Provided passage |
────────

Tanveer’s mother Upneet works as an accountant. Tanveer Sangha became only the second Indian-origin spinner to be selected for Australia when he as picked in the 18-man squad for the T20I series in New Zealand back in 2021.



Who is Tanveer Sangha?


Tanveer had been a revelation in the Big Bash League, where he has picked up 21 wickets in the group stage playing for Sydney Thunder at 16.66. “I never watched cricket in India. I played kabaddi, volleyball and wrestling. Here, we have wrestling tournaments in winters and Tanveer would often accompany me and play in the junior bouts,” Tanveer’s father Joga Sangha had told the Indian Express newspaper.


“When he was ten years old, we got him enrolled in the Ingleburn RSL Club to play cricket. I picked up and dropped Tanveer from our home in Ingleburn to the club and that meant I had to skip some of my taxi rides and work early morning or late at night,” he added.


The 21-year-old leg-spinner – who impressed during the Australia A squad tour of Sri Lanka in June last year – hasn’t played for NSW at all this summer after being diagnosed with a lower-back stress injury four days out from the Marsh One-Day Cup opener in September.


Tanveer Sangha went to the East Hills Boys High School, which has the Waugh brothers – Steve Waugh and Mark Waugh – as alumni. However, it’s not exactly a ‘sports school’.


“A lot of people told me to go to a sports school,” Sangha had told The Sydney Morning Herald. “I had friends that went to a sports school and had training after school, training before school and during school. For me, it wasn’t cricket, cricket, cricket all the time. I 100 per cent loved going to a normal public school. I could just chill out and then I could focus on cricket.”

────────

Work item | Condense the paragraph of the passage on Tanveer Sangha that begins "The 21-year-old leg-spinner" into a short bulleted list that keeps its main facts.

Source data |
────────

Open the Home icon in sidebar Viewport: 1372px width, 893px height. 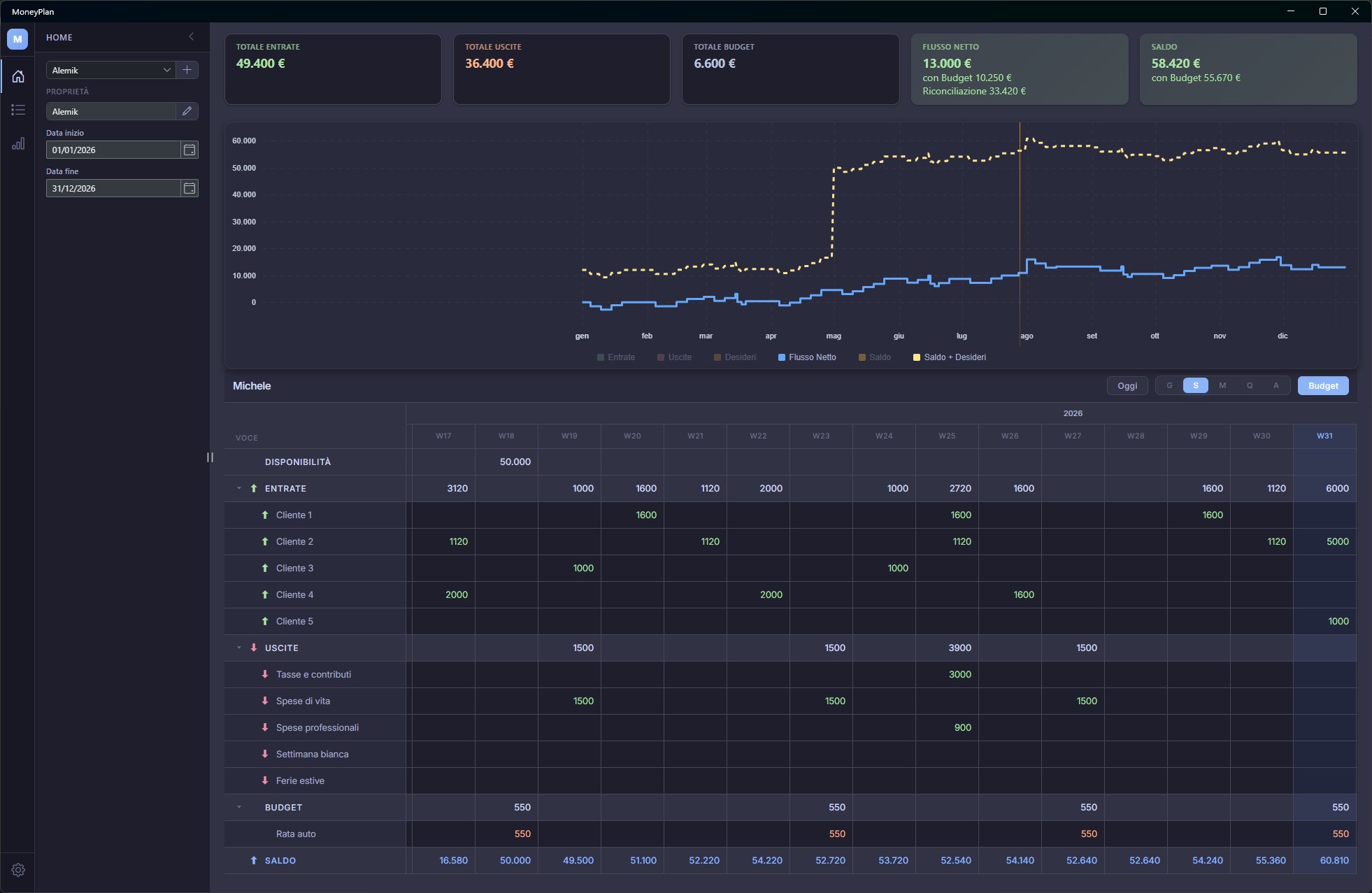pos(18,76)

────────

Exercise result |
- 21-year-old leg-spinner
- Impressed during the Australia A tour of Sri Lanka in June last year
- Has not played for NSW at all this summer
- Reason: diagnosed with a lower-back stress injury four days before the Marsh One-Day Cup opener in September